▶ [TEXT]
*****
In some ways, the best targets for therapeutic intervention are the worst ones, too – because they are all things to all people.
“Many of the key regulators of cell function are signaling hubs,” Alexander Hoffmann told BioWorld Today. And because they are signaling hubs, targeting them pharmacologically is a risky business.
NFkB is a prime example. A transcription factor that regulates inflammation when it is activated in response to cytokines and chemokines, NFkB’s levels are elevated in many cancers, and it also plays a role in autoimmune disease.
But targeting NFkB – directly or via its upstream regulators IKK and NEMO – has been challenging to date. “There are good inhibitors,” Hoffmann explained. “But they don’t do well in clinical trials” due to a plethora of side effects.
The reason is that NFkB is one of the strongest transcriptional activators the genome has, possibly the strongest one, and so its inhibition can do more harm than good.
Starkly, NFkB knockout animals die before birth. And while the partial inhibition of a protein long after birth is a different scenario from its total loss before conception, in clinical trials, a big problem has been that the factor is also involved in the response to pathogens, and so globally inhibiting its function leaves patients too vulnerable to infections.
Now, Hoffmann and his team may have found a way to specifically target NF-kappaB’s effects in cancer – and, more generally, a new way to target specific aspects of the activity of signaling hubs.
They published their results in the Oct. 10, 2013, issue of Cell.
Beyond the specific results it described, the paper represents a different way of conceiving of hub signaling, and how to target it, than what is now most typical.
Receptors, kinases and so forth “shouldn’t be seen as on-off switches,” Hoffmann said.
He likened such hubs, instead, to a telephone wire, which transmits a multitude of signals. “You can say different words, even though you only have one wire.”
Specifically, different inputs will activate hubs in different ways, which leads to different activity patterns. For example, a hub might be activated very rapidly, with a strong early peak. Or it might take longer to become active.
“The dynamic pattern of activity represents, essentially, a language,” Hoffmann said. And so if a kinase or other hub protein has a signature activity pattern under certain circumstances, the question is “Can we reduce or eliminate just this feature, rather than inhibiting the whole kinase?”
By targeting such features – “not the kinase itself, but its temporal regulation . . . you may in fact recover [hub proteins] as useful drug targets.”
That approach also implies that looking for the strongest inhibitors of a hub is not the strategy that is most likely to bring success. Instead, it is more likely to cause trouble for two separate reasons – because it wipes out desirable and undesirable activities of the hub alike, and because such strong inhibitors would be more likely than weaker ones to inhibit additional targets as well.
In their paper, Hoffmann and his team began by using mathematical modeling or virtual screening to establish general patterns in which hubs may be activated. In those experiments, they found that the activation of such hubs could be divided, broadly speaking, into two types.
“You can classify mechanisms that impinge on a kinase as controlling either steady-state or dynamics,” Hoffmann said. And so, inhibitors could also be classified as affecting one or the other.
The team next applied those rules to a real-world case, using cell culture experiments to look for inhibitors that would be able to affect specific features of NFkB activation. They were able to identify such specific inhibitors, which means that in principle it could be possible to block NFkB therapeutically without running headlong into side effects.
“Cancer is a state that is quasi-equilibrium – things are moving slowly,” Hoffmann explained, at least compared to the response to a pathogen, where NFkB activator tumor necrosis factor is generated in bursts that lead to NFkB upregulation within minutes.
“If you can find drugs that inhibit the equilibrium,” he said, “then those drugs might not activate the immune response.”
*****
▶ [DATA RECORDS]

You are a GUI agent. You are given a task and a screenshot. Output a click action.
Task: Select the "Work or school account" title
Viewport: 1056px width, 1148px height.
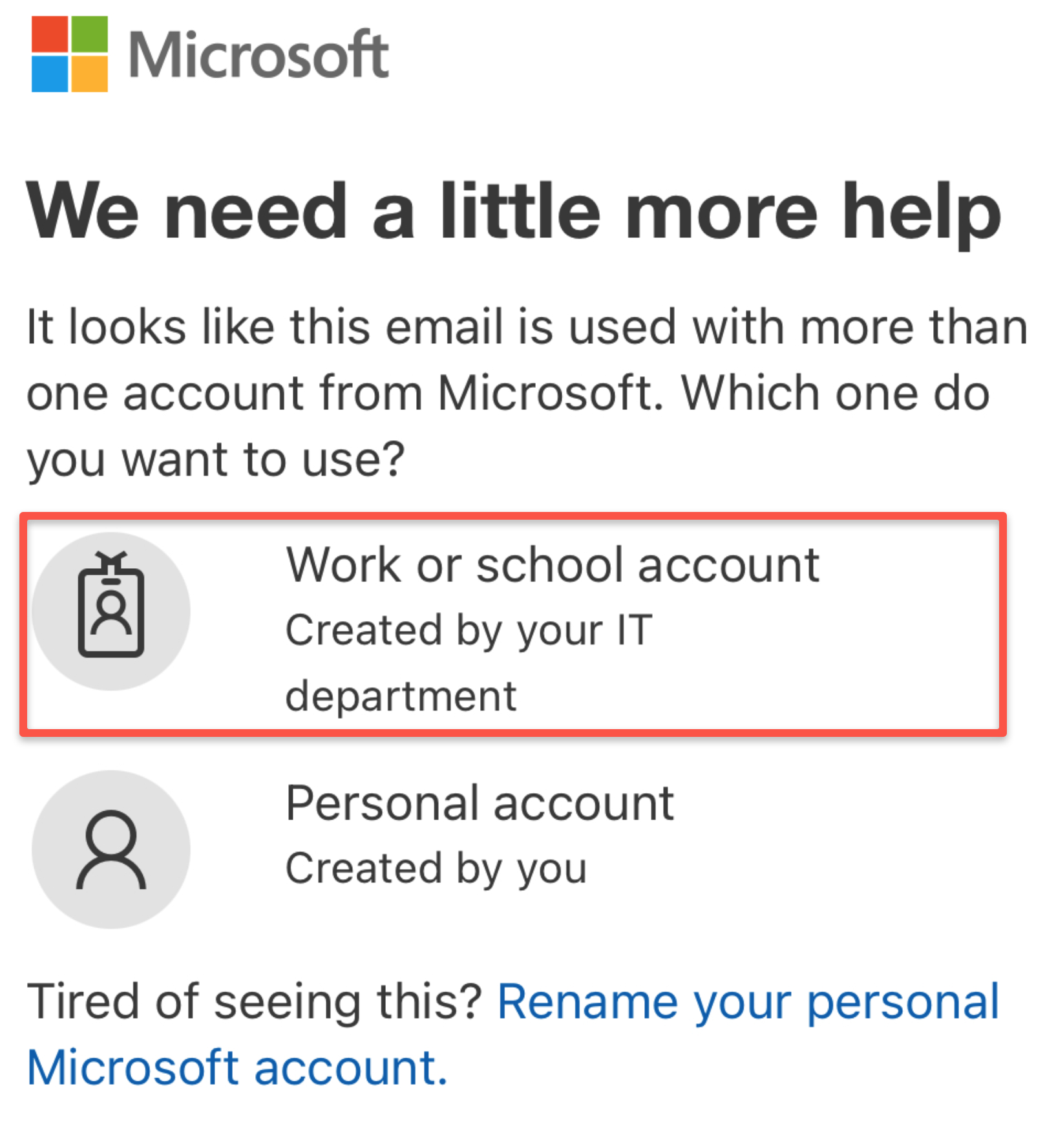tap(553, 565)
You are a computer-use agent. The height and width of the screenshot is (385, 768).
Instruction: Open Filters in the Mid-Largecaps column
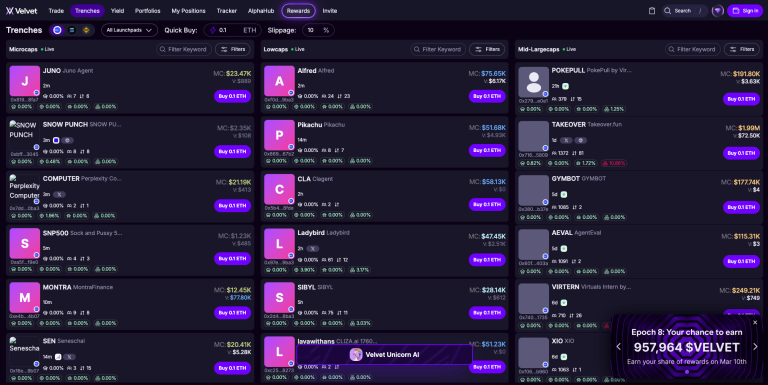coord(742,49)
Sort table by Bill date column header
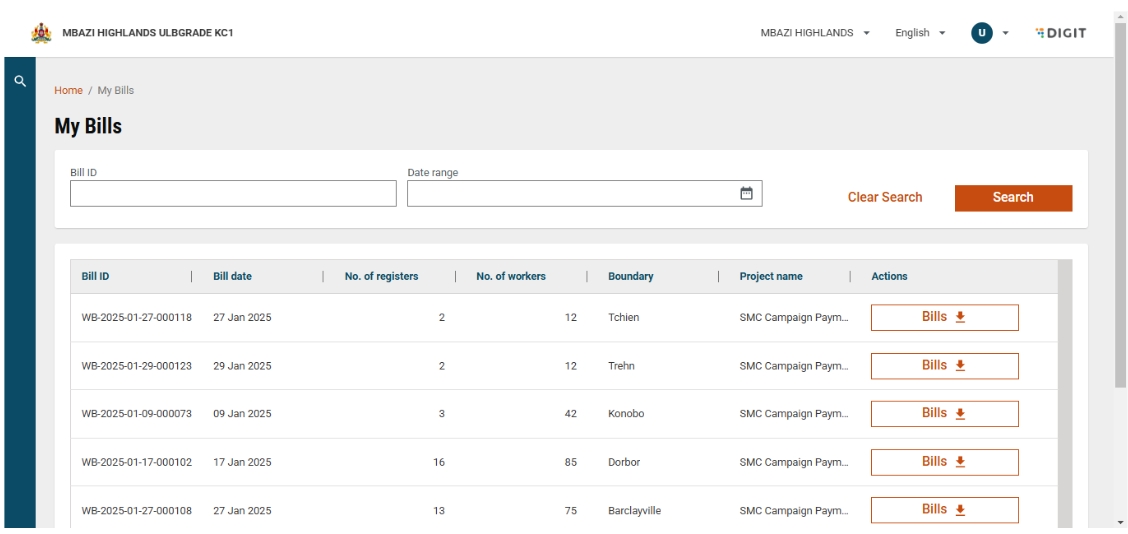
*****
▶ [EXPLORE THE MATERIAL]
1. In the article on NFkB, rewrite the part that opens with the words containing "NFkB is a prime" and closes with "in autoimmune disease.", replacing "cancers" with "tumors".
2. According to the article on NFkB, why has inhibiting NFkB across the board caused trouble in clinical trials? Answer in one to three sentences.
3. In the article on NFkB, which journal and issue carried Hoffmann's team's results?

▶ [ANSWERS BY ITEM]
1.
NFkB is a prime example. A transcription factor that regulates inflammation when it is activated in response to cytokines and chemokines, NFkB’s levels are elevated in many tumors, and it also plays a role in autoimmune disease.

2. NFkB also takes part in the response to pathogens. Blocking its function globally therefore leaves patients too vulnerable to infections.

3. The Oct. 10, 2013, issue of Cell.